◆ Trecho do texto
Constantino, o Grande, concedeu-lhe o título de conde (pelo qual às vezes é chamado “conde José”), com autoridade para construir igrejas no território da Galileia, mas particularmente nas cidades judaicas. Conta-se que os judeus empregaram todos os meios para atrapalhar seu trabalho; certa vez, apagaram os fornos de tijolos, mas José fez o sinal da cruz sobre um balde de água, o derramou sobre um forno e, imediatamente, o fogo se reacendeu. Mais tarde, José deixou Tiberíades e foi morar em Escitópolis (Betsã), onde deu abrigo, no ano 335, a São Eusébio de Vercelli, que havia sido exilado pelos arianos. Também hospedou outros servos de Deus, entre os quais se encontrava São Epifânio, a quem narrou todos os detalhes aqui relatados. José tinha então setenta anos e faleceu pouco depois, por volta do ano 356. É preciso notar que, embora Barônio tenha incluído o nome de José no Martirológio Romano, não parece que tenha recebido culto litúrgico em nenhum lugar do mundo, nem mesmo onde viveu.

◆ Tarefa atribuída 1
Indique se cada afirmação concorda com o trecho sobre o conde José, respondendo sim ou não e citando literalmente as palavras do trecho que decidem: (a) José abrigou São Eusébio de Vercelli em Escitópolis no ano 335; (b) José recebeu culto litúrgico no lugar onde viveu; (c) foi Constantino, o Grande, quem deu a José o título de conde.
◆ Tarefa atribuída 2
Escreva o que vem depois da última frase do trecho sobre o conde José, dando continuidade ao texto.

◆ Linhas exibidas
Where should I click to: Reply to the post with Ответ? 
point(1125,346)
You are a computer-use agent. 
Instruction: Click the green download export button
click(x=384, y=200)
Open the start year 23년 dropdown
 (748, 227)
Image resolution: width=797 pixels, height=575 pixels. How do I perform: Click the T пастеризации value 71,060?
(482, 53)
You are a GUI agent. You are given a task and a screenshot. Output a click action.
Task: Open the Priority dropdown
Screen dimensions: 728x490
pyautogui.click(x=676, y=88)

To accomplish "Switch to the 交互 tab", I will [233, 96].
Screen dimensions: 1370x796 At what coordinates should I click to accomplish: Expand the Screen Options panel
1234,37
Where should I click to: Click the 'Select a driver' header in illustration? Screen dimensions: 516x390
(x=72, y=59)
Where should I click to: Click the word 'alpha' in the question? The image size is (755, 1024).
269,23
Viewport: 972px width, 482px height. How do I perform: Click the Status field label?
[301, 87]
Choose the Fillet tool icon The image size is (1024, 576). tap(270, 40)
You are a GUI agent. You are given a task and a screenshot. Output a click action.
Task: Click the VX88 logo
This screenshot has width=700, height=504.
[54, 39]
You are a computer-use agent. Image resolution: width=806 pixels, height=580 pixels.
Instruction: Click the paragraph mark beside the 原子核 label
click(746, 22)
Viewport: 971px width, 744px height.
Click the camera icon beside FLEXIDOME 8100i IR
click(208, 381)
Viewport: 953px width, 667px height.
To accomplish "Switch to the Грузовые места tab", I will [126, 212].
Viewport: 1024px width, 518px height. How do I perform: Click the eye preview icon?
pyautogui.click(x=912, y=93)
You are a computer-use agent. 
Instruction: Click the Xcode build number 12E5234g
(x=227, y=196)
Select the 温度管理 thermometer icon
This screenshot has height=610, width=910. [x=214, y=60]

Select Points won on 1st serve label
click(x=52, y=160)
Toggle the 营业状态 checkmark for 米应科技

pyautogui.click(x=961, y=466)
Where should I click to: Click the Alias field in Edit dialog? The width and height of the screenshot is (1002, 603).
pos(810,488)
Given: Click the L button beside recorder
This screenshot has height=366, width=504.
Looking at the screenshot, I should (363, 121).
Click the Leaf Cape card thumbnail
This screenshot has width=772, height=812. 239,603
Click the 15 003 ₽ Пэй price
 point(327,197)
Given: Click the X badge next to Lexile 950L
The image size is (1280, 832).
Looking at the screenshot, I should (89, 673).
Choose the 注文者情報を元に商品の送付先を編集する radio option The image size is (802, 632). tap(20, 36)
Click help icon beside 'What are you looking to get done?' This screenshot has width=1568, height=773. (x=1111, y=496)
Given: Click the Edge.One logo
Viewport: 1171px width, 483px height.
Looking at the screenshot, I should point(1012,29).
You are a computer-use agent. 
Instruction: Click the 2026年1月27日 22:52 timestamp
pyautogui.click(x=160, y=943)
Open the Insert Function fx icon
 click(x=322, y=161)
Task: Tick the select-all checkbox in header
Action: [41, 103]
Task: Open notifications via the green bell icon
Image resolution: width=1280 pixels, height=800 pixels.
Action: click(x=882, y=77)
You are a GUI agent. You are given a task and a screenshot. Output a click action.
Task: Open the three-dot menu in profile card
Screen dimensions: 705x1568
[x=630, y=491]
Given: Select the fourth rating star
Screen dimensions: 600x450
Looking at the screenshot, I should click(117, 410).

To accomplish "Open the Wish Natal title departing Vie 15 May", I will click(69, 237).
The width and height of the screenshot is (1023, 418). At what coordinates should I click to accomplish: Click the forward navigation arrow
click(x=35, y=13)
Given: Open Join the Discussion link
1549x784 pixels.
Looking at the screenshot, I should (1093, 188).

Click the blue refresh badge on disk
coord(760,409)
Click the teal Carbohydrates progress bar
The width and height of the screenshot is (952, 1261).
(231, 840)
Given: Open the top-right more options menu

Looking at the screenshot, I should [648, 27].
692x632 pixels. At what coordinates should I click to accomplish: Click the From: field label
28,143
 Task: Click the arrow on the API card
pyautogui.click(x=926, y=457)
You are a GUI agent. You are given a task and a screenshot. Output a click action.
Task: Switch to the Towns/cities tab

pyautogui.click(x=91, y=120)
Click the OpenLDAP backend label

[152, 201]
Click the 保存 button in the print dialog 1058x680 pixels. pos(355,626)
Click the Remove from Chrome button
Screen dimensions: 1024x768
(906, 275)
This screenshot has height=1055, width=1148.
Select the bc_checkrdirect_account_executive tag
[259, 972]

◆ Resposta 1
(a) Sim: "foi morar em Escitópolis (Betsã), onde deu abrigo, no ano 335, a São Eusébio de Vercelli"
(b) Não: "não parece que tenha recebido culto litúrgico em nenhum lugar do mundo, nem mesmo onde viveu"
(c) Sim: "Constantino, o Grande, concedeu-lhe o título de conde"

◆ Resposta 2
Ver Acta Sanctorum, julho, vol. V, onde há uma tradução latina do texto de São Epifânio. [2]
Referência:
Butler, Alban. Vida dos Santos, vol. 3, pp. 168–171.
Ibid. pp. 171-172.
NOTA:
* A identificação das três mulheres é comum no Ocidente. Muitos escritores latinos, seguindo São Gregório Magno, a aceitam, embora outros, como Santo Ambrósio, São Jerônimo, Santo Agostinho, São Alberto Magno e São Tomás, não se pronunciem sobre a questão. Por outro lado, a maioria dos Padres gregos distingue três ou ao menos duas personagens diferentes, e essa é a tradição que prevalece no Oriente, inclusive entre os católicos. Por exemplo, os católicos bizantinos celebram no dia 22 de julho a Maria Madalena do vaso de alabastro, e as outras duas em datas diferentes.